(ARTICLE):
By “reform,” ATRA means water down, roll back—choose your metaphor—but it ain’t good news for plaintiffs’ lawyers who file mass suits over allegedly misleading food labels, defective cars, and the like. Whether reforming consumer statutes would be good or bad for consumers is a matter of dispute.

Peter Holland, a Maryland-based consumer-side lawyer who attended the Washington session, warned that the coming corporate lobbying effort would leave ordinary folks vulnerable to hazardous products and sleazy marketing. “You are basically creating a race to the bottom,” he said during a panel discussion. (ATRA deserves credit for inviting a skeptical foe to its otherwise business-friendly launch event.)

Reform proponents, although making no bones about representing corporate interests, insisted that abuse of consumer-protection laws has actually harmed consumers by driving up product costs and cluttering courts with frivolous claims that give a bad name to legitimate injury suits. A lot of the discussion in Washington focused on recent litigation over potato chips and granola bars marketed as “healthy.” (See my recent article “California’s Food Court: Where Lawyers Never Go Hungry.”)

(DATA):
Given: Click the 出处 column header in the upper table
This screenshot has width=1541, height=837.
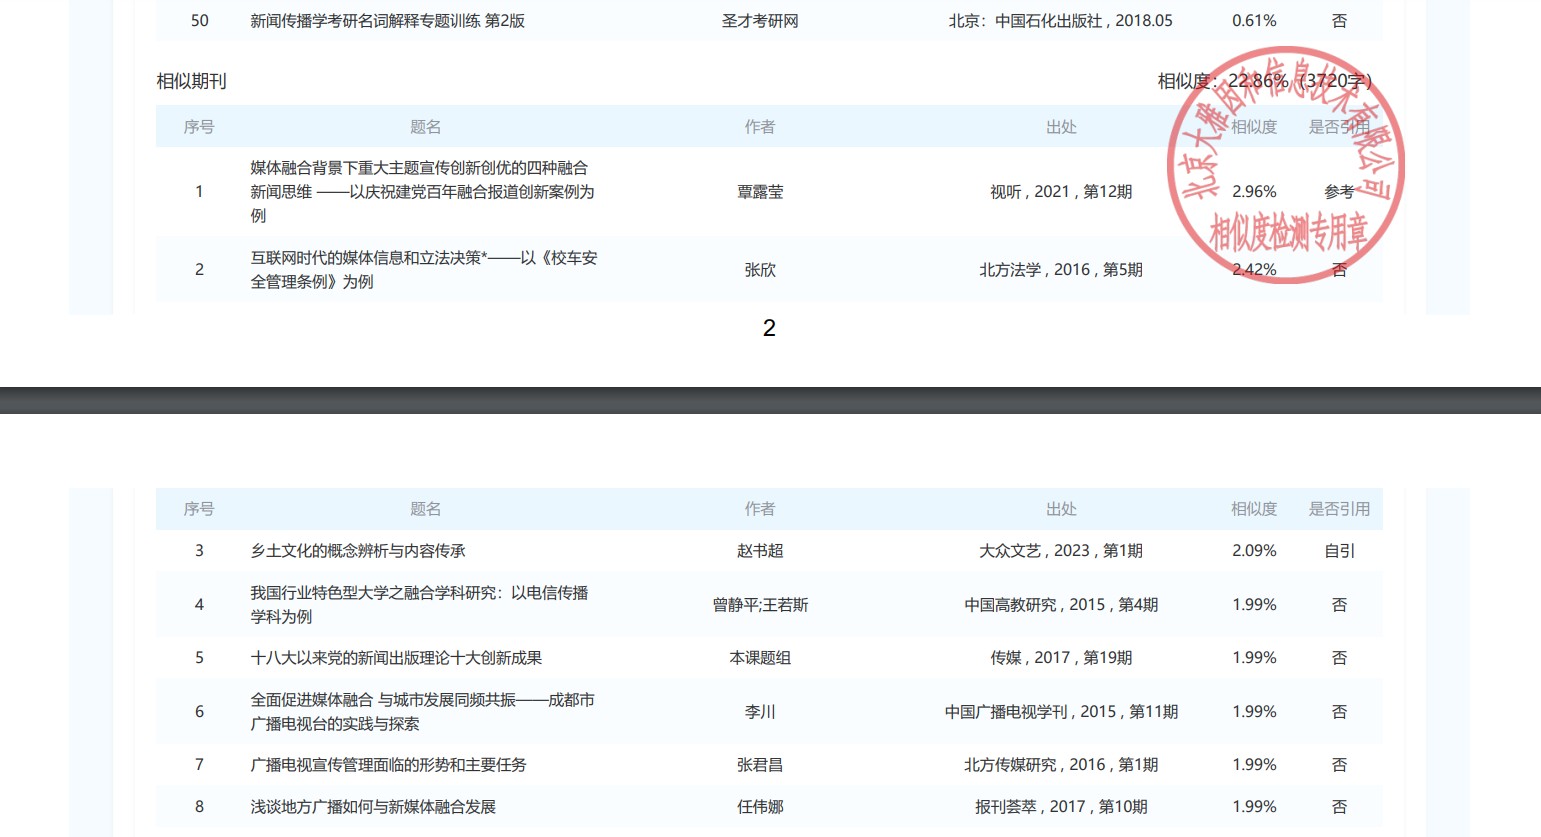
...
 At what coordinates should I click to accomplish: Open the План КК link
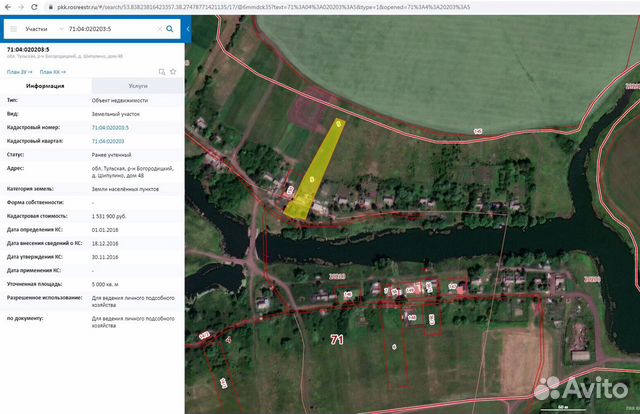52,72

(GIVEN REQUEST 1): In the article on reforming consumer-protection laws, copy out the part that opens with the words "Peter Holland, a" and closes with "business-friendly launch event.)".
(GIVEN REQUEST 2): Write what comes next in the article on reforming consumer-protection laws, picking up after its last sentence.
The records aren't needed for this.

(EXERCISE OUTPUT 1):
Peter Holland, a Maryland-based consumer-side lawyer who attended the Washington session, warned that the coming corporate lobbying effort would leave ordinary folks vulnerable to hazardous products and sleazy marketing. “You are basically creating a race to the bottom,” he said during a panel discussion. (ATRA deserves credit for inviting a skeptical foe to its otherwise business-friendly launch event.)

(EXERCISE OUTPUT 2):
“Though some dietary activists may be happy to see snack-food prices rise as a result of such speculative, no-injury litigation, most consumers are not,” said Sherman Joyce, ATRA’s president. “Prices for products and services all across the retail spectrum are being similarly affected by runaway litigation, which is why state policymakers should begin to revisit their respective consumer-protection acts.”

Emulating federal statutes that empower the Federal Trade Commission, the state laws generally prohibit “unfair” or “deceptive” business practices. Some of the state laws, such as California’s, are more expansive and allow private parties to seek larger damage amounts with reduced evidence of wrongdoing. Some of the state laws also make it easier for plaintiffs’ attorneys to seek to force defendants to cover their fees. Corporate advocates argue that the plaintiffs’ bar has exploited the state laws to bring class-action suits on behalf of hundreds or thousands of putative victims whose actual injuries range from slight to nonexistent.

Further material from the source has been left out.